Review the first dry runs, fleet overview, tool-call audit rows, escalations, deliverables, and Signal impact. A seat's completed-work area combines explicit deliverables, work-log evidence, and successful run summaries into one operator-facing trail with safe links labelled as internal, Linear, GitHub, or external. The fleet view at /agents shows every staffed agent seat at a glance; the agent-native equivalents are rost command agent.list_fleet --json '{}' / rost_list_agent_fleet for the compact overview, and rost agent fleet-digest --json / agent.fleet_digest / rost_get_dogfood_fleet_health_digest for the daily dogfood evidence bundle. The digest returns live/idle state, 24h/7d turns, 7d/30d spend, recent failed runs, unresolved product errors, failed notifications, and a next action per seat.

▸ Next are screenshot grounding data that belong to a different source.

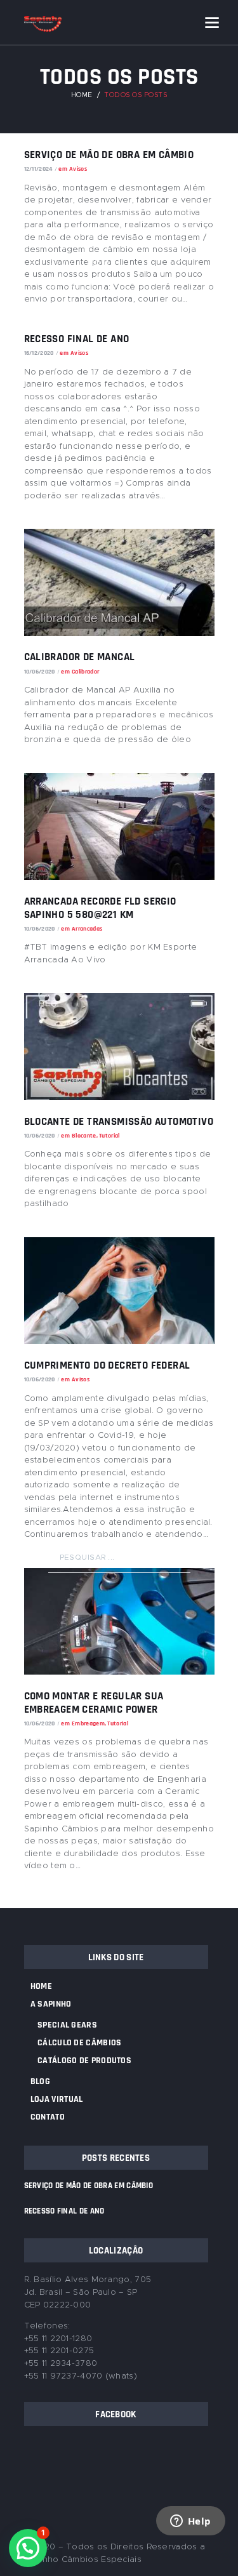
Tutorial (117, 1723)
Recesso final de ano (64, 2211)
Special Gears (67, 2025)
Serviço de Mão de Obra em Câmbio (89, 2186)
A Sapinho (51, 2004)
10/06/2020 (39, 1723)
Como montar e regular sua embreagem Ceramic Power (94, 1703)
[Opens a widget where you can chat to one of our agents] (190, 2538)
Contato (47, 2117)
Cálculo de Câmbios (79, 2042)
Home (41, 1986)
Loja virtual (56, 2099)
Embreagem (88, 1723)
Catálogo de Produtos (84, 2060)
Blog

For an operational audit, start with the /health dashboard or rost system health --json / system.health / rost_system_health before manually chaining fleet, run, Signal, Friction, task, integration, runner, and Sync commands. The dashboard, CLI, and MCP tool share the same command-backed system-health model, with server-derived tenant, member, requested-seat, or seat-token scope. Owners see tenant health; members see occupied-seat subtrees; seat-scoped tokens see their own seat plus authorized downstream seats, and optional seat_id narrowing can only reduce that server-derived scope. Seat pages link to /health?seat_id=<seat> for scoped follow-up. Every health finding includes a remediation action with a human label/link plus command id, schema reference, CLI command, help text, and human-gated marker for agents. Open Friction without an action task links to the Friction detail and gives agents the task.create then friction.link_task next step; the final issue resolution still requires the human friction.resolve decision.

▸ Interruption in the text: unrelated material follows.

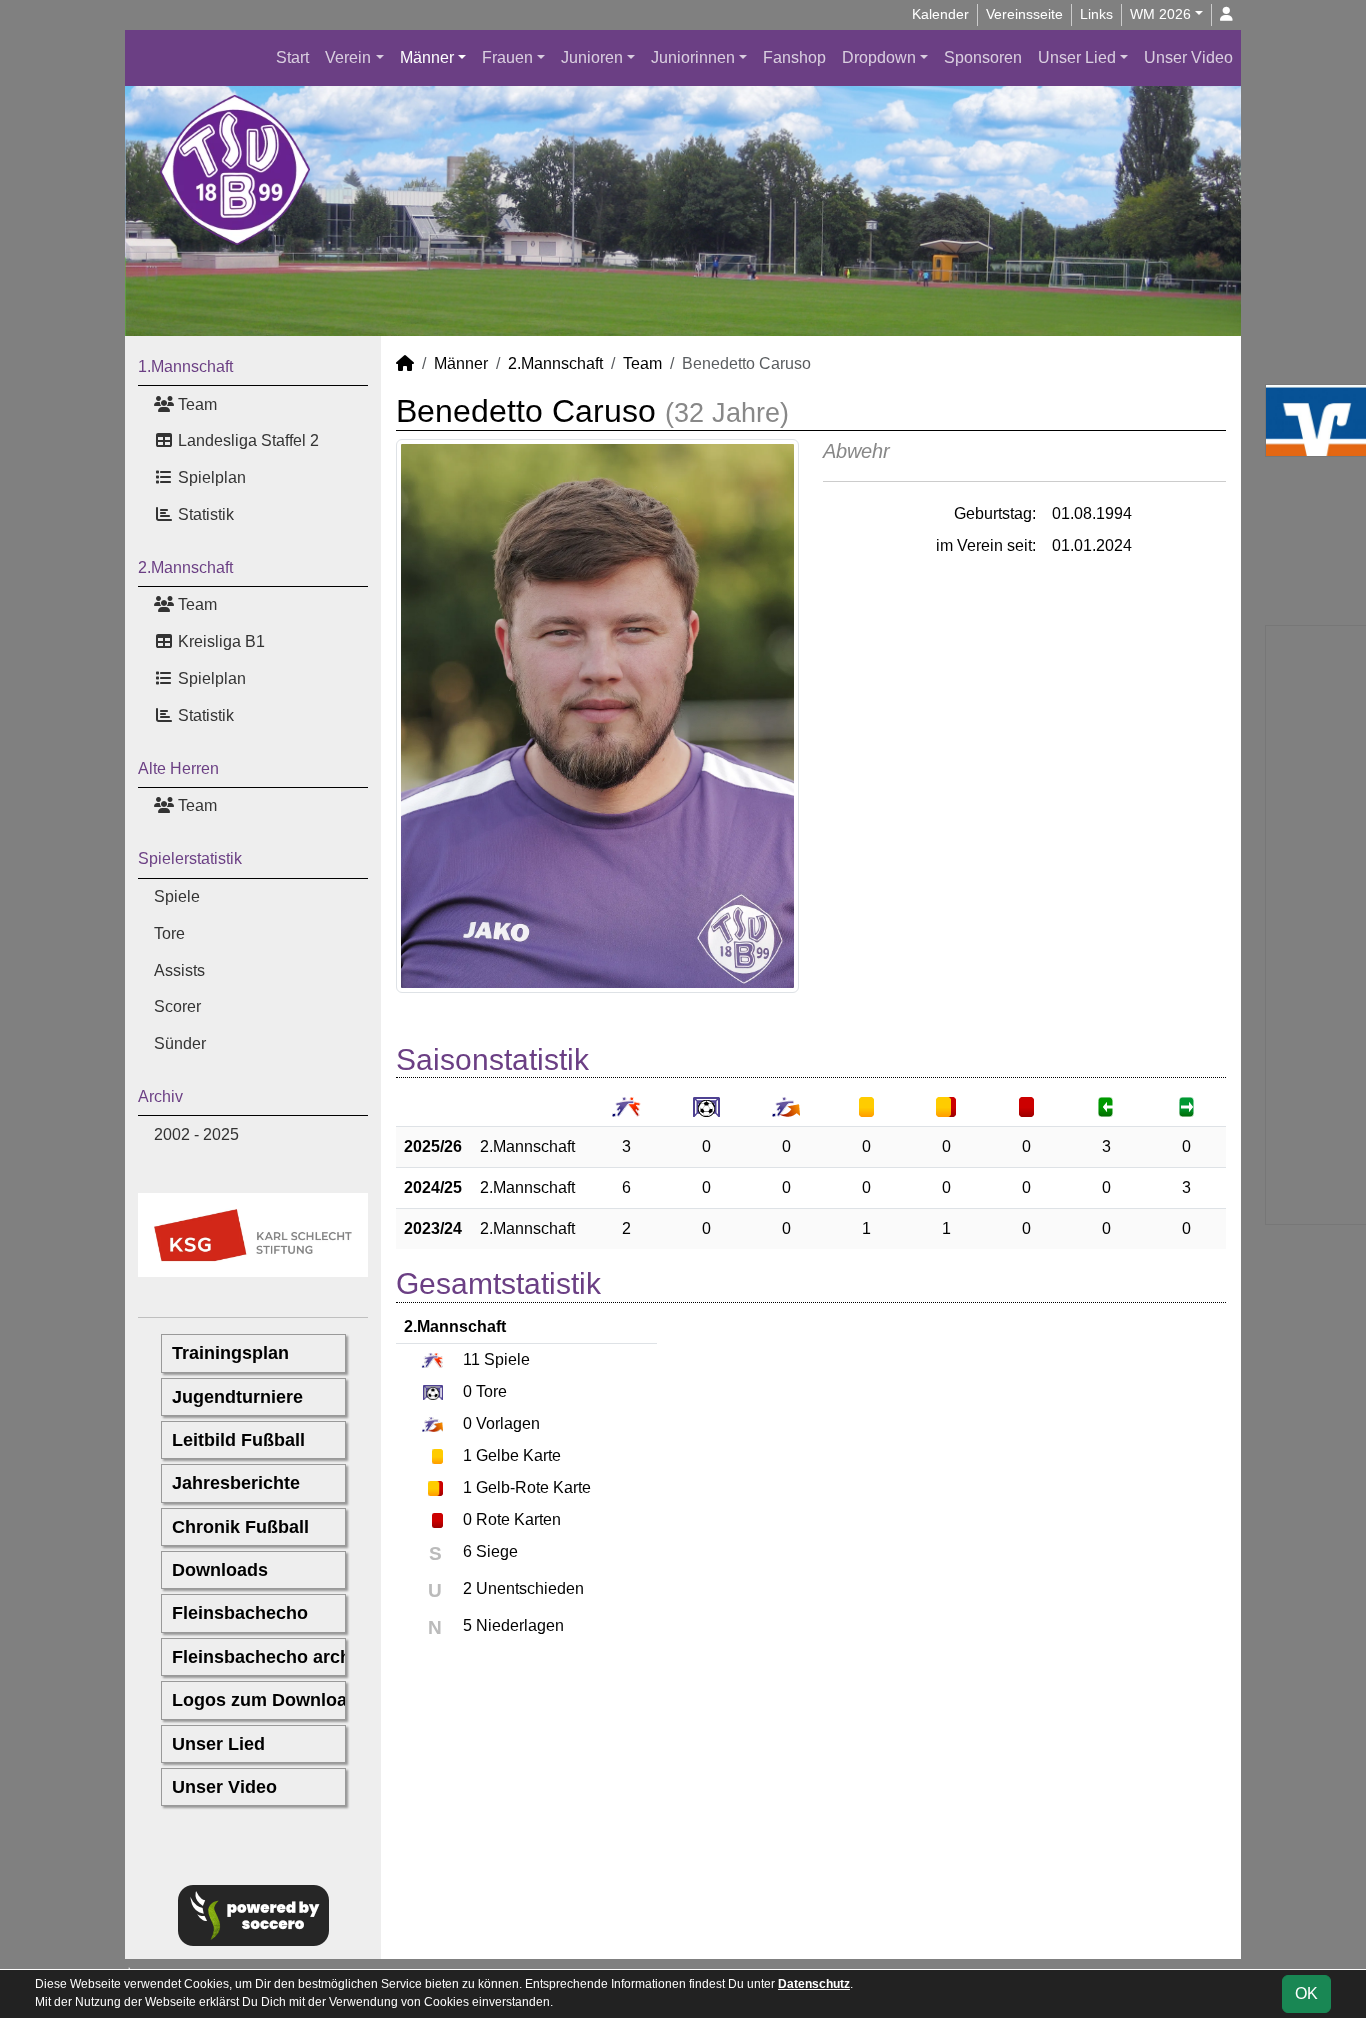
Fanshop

Use the lower-level commands after health names a finding: agent.get_run for a specific failed run, signal.list for off-track readings, task.list for the owning seat's queue, integration.status or integration.test for connector evidence, runner.list / runner.diagnose for local-runner repair, and sync.brief.compile for missing Sync Briefs. Fleet real-turn counts use the same seat-run association as agent.list_runs, filtered to real runs. Scheduled agents are checked in rounded five-minute buckets, so a minute-level cron inside the bucket queues one work order for that bucket rather than one order per minute. Sandbox dry runs do not count as real turns. If the agent is repeatedly blocked, revise the Charter or split the seat. If the agent is taking too much judgment, narrow its autonomous scope.